Die Stadtteilschulen haben ihre Oberstufen ausgebaut, führen immer mehr Kinder zum Abitur. Auch die Zahl der Schüler ganz ohne Abschluss hat sich binnen zehn Jahren fast halbiert. Die Bildungsbeteiligung wächst also. Es gibt sehr erfolgreiche Stadtteilschulen, die Orte innovativer Pädagogik sind. Und dass diese Schulform so viele Abiturienten hervorbringt: ein grandioser Erfolg, der der Prog­nosekraft der ach so begehrten Gymnasialempfehlung Lügen straft.

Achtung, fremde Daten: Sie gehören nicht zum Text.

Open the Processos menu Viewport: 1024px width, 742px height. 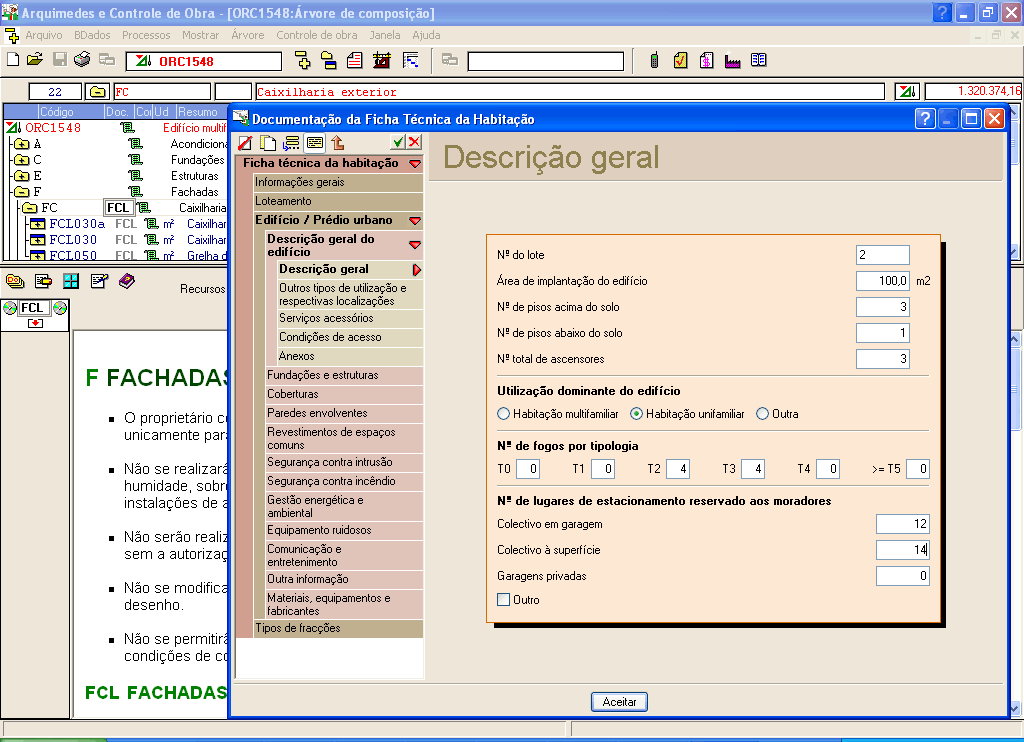coord(146,35)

Und doch sehen immer mehr Eltern das klassische Gymnasium als rettendes Ufer, an das zu gelangen für ihre Kinder überlebenswichtig scheint. Und der Staat macht ihnen eine Art unmoralisches Angebot: Schickt doch eure Kinder dorthin, wo es weniger Probleme gibt. Wo es so eine Option gibt, wird sie auch genutzt – dass wir in unserer Gesellschaft alle miteinander klarkommen müssen, dass Vielfalt eine Bereicherung ist, wird dabei verkannt.

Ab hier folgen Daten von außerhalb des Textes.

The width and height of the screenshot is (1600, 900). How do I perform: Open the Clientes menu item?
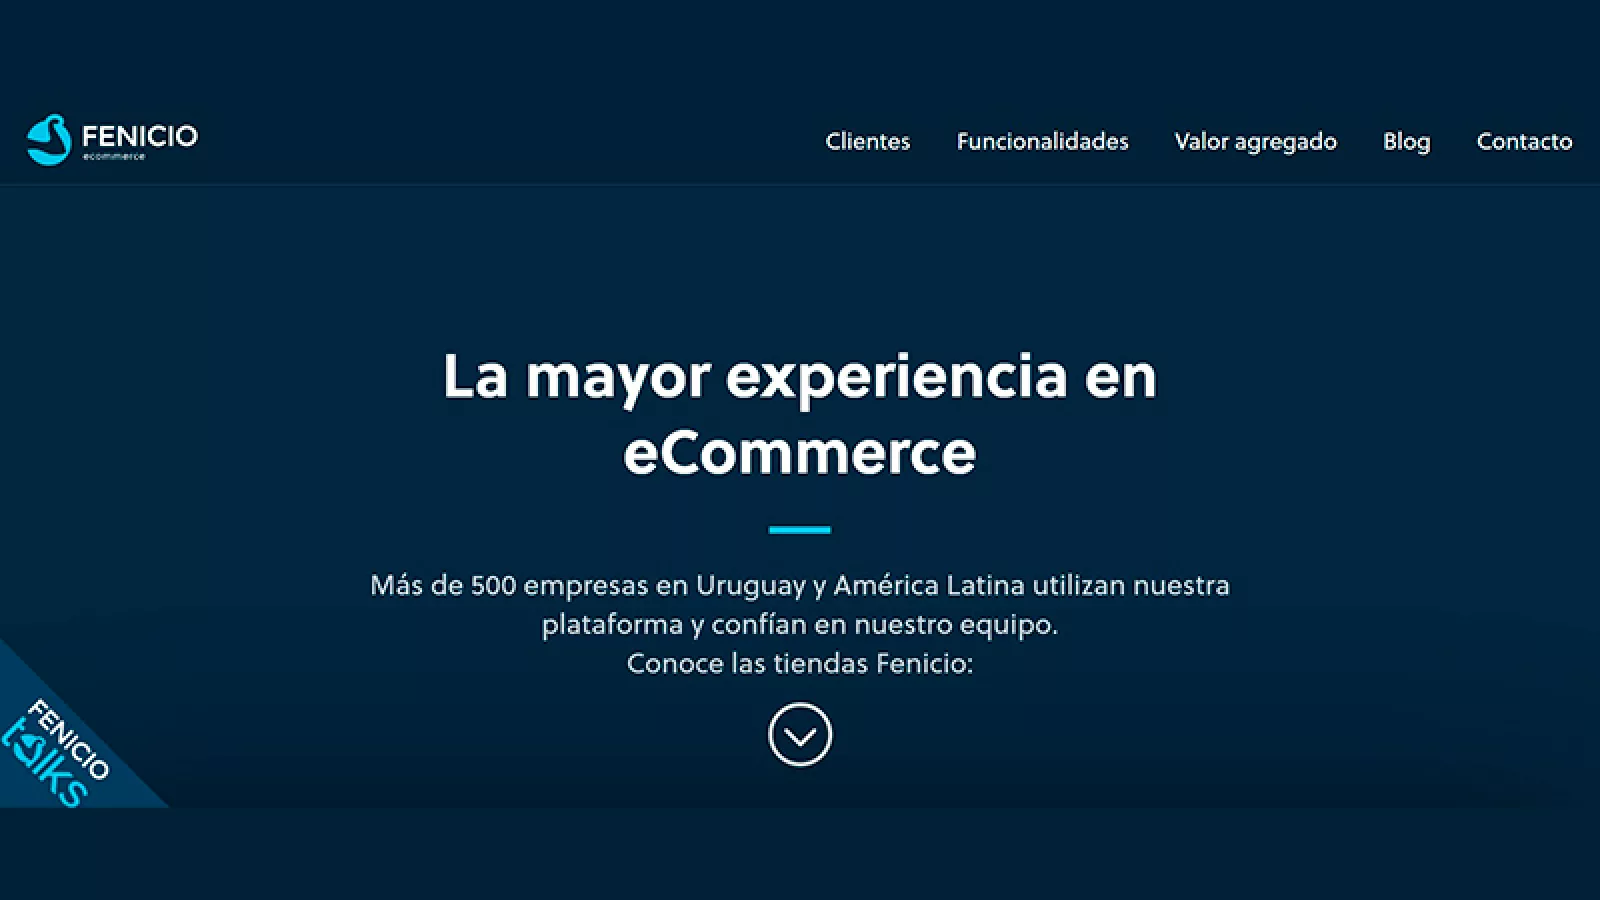pos(868,141)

Hinzu kommt: Die Stadtteilschule ist in einer unglücklichen Position. Denn noch immer gibt die Gymnasial-Lobby um den einstigen Primarschul-Schlächter Walter Scheuerl politisch den Ton an. Mit CDU und FDP schießt sich ein Teil der Opposition auf die noch junge Schulform ein – und schont das Gymnasium. Und die rot-grüne Regierung macht keine linke Schulpolitik. Dafür steigt der Druck, auch an den Stadtteilschulen wieder mehr getrennt zu unterrichten, statt individuell zu fördern. Kleine Quasi-Gymnasiumskurse sollen die begehrte Klientel anlocken.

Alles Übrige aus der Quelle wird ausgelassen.